Pedro Sánchez, molesto por enviar un "dossier" de Moncloa a la jueza
Pedro Sánchez se queja a la jueza que investiga si hubo un delito de amenazas en el apaleamiento de una piñata caracterizada con su cara que tuvo lugar en la Nochevieja del año 2023 en la calle Ferraz de Madrid, frente a la sede central del PSOE.
El presidente del Gobierno defiende que la instructora le ha requerido el «dossier» de Moncloa por el que dijo que se enteró de la piñata sin ser una diligencia de investigación «necesaria, útil o pertinente» para el caso.
La abogada que comparte con la formación socialista –también está personada en la causa– contradice a la magistrada y sostiene que «el foco de la instrucción» debería estar en si la protesta fue constitutiva de un ilícito penal (atendiendo, concretamente, a «su existencia, autoría, contenido, contexto, reiteración, destinatario y acreditación»).
Y no en lo que califica de «extremos accesorios» relativos a cómo Sánchez tuvo conocimiento de la piñata o quién elaboró el informe por el que dice que la conoció, que es el camino elegido por la jueza.
Aun así, el dossier de prensa en cuestión ya ha sido entregado al juzgado y en un nuevo escrito –del pasado 23 de abril conocido por LA RAZÓN– detalla que fue confeccionado por la Secretaría de Estado de Comunicación, que entonces dirigía el secretario de Estado Francesc Vallés.
Pese a su disconformidad con tener que entregar estos detalles a la Justicia, reivindican que cumple con ello por su «plena voluntad de colaboración».
Pero las críticas van más allá por parte de la letrada que representa al jefe del Ejecutivo y al Partido Socialista respecto a la actuación de la titular del Juzgado de Instrucción número 26 de Madrid: «Debemos indicar que la celeridad para acordar esta diligencia de investigación contrasta de modo absoluto y sorprendente con la dilación en acordarse diligencias esenciales, como la declaración de los investigados».
En esta sentido ambas partes aprovechan para exigir, de la mano, que se tome declaración al total de los cinco imputados «de forma urgente y necesaria» en sede judicial.
Sus propias contradicciones
Analizando las distintas versiones que el presidente ha ofrecido respecto a cómo y cuándo se enteró de la acción de la piñata, son varias y evidentes las contradicciones en que ha incurrido.
En su declaración por escrito, en calidad de perjudicado, aseguró que «tuvo conocimiento de los hechos a primera hora del 1 de enero de 2024». Concretó, de igual forma, que el medio a través del cual supo de ellos fue «el resumen de prensa diario elaborado por su gabinete» en Moncloa.

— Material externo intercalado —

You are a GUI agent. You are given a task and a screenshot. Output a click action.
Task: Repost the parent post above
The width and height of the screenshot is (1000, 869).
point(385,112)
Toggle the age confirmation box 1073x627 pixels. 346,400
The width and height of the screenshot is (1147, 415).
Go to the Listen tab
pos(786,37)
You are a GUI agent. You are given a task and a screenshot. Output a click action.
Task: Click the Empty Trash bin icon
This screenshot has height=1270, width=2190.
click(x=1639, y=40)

Sin embargo, el mencionado resumen de informaciones periodísticas, requerido luego por este juzgado madrileño, lleva fecha de un día después, del día 2 de enero de 2024. Sus abogados se apresuraron a intentar explicar tal incongruencia, cayendo en otra serie de imprecisiones.
En nombre de Sánchez, reiteraron que tuvo conocimiento de la acción crítica «ese mismo día de lo sucedido en la madrugada del 1 de enero de 2024», pero ya no gracias al dossier, sino porque «diversos medios, a través de sus digitales y las cadenas de televisión recogieron lo sucedido».
«A efectos ilustrativos», en su escrito incluyen «algunos de los enlaces de medios digitales que publicaron (en esa jornada de año nuevo) vídeos y fotos sobre los hechos que se investigan», el aporreamiento de una piñata que representaba al presidente.
Asimismo, los letrados del líder socialista matizan que el resumen de prensa al que aludió en su comparecencia por escrito es el elaborado ya no el primer día del año, sino el día 2 de enero de 2024, el mismo que enviaron al juzgado.
Justifican este cambio con que «no hubo prensa escrita», ya que en año nuevo, «como es sabido, era festivo nacional». Lo que no se corresponde con la realidad: siempre se han publicado diarios los días 1 de cada año, también el de hace dos años.
Respecto al «dossier», tal y como Sánchez declaró por escrito, el pasado 27 de febrero, se trata de un documento que compila noticias de medios de comunicación nacionales e internaciones, así como enlaces a plataformas como YouTube o redes sociales como Instagram, y cuya autoría recae sobre miembros de su gabinete en Presidencia del Gobierno.
Precisamente, uno de los imputados aludió a esta circunstancia para pedir el archivo de las actuaciones, señalando que ello implica que no pudo existir una amenaza «directa, inmediata o personalizada» dirigida contra su persona, sino una mera «percepción posterior» a través de la prensa y de las redes sociales.
Un extremo que su abogado, Jesús Santorio, entiende que excluye la posibilidad de aplicar los elementos del tipo penal de amenazas porque este requiere la existencia de una intimidación «seria, determinada y capaz de generar un temor inminente y racional» contra su persona.